•Kenya Bankers Association House Price Index, house price movements saw a quarter-on-quarter reduction of 1.72 per cent, compared to the pace of 2.78 per cent reported in the first quarter of 2019.
•This reflects the continued effect of credit constraints to developers and households.
The cost of homes in Nairobi has declined over the past two quarters signalling poor purchasing power among Kenyans.
Kenya Bankers Association’s House Price Index shows there was a quarter-on-quarter reduction of 1.72 per cent on homes, compared to a 2.78 per cent growth reported in the first quarter of 2019.
“This reflects early signs of an emerging trend where negative prices have been recorded in two consecutive quarters,” the index stated.
“Previously, a negative trend has been followed by a correction in the subsequent quarter.”
The index corresponds to an index by real-estate firm, HassConsult Limited for the same period that showed asking house prices declined by three per cent over the review period on account of a slowdown in economic growth.
The effect has led to reduced liquidity in the market, making developers cut prices. This has equally presented an opportunity for investors.
According to KBA, weak household income has been a key factor keeping the demand for homes low, with the slight uptick in private sector credit growth experienced during the first half of the year offering little respite.

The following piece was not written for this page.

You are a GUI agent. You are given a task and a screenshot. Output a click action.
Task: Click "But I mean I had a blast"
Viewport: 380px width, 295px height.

The situation has been aggravated by the limited availability of funding to the housing market due to increased non-performing loans especially in the construction sector, adversely influencing the risk appetite of lenders.
The index also showed a supply-side weakness caused by a reduction in the number of building approvals in the period.
Data by Kenya National Bureau of Statistics shows the value of residential building plans in the first quarter was Sh33.03 billion compared to Sh36.84 billion in a similar quarter of 2018.
“While there was a rise in sales during the quarter, the index indicates that the development was a result of supply spilling-over from the previous quarter and not an introduction of new buildings,’’ KBA research on financial markets and policy director Jared Osoro said.
During the period, apartments sustained dominance in total units offered at 81 per cent, highlighting the influence of the middle-income segment of the population on the market.
Maisonettes followed at 13 per cent and Bungalows (6 per cent), suggesting that land pressures have pushed developers to build apartments to maximise space utilization.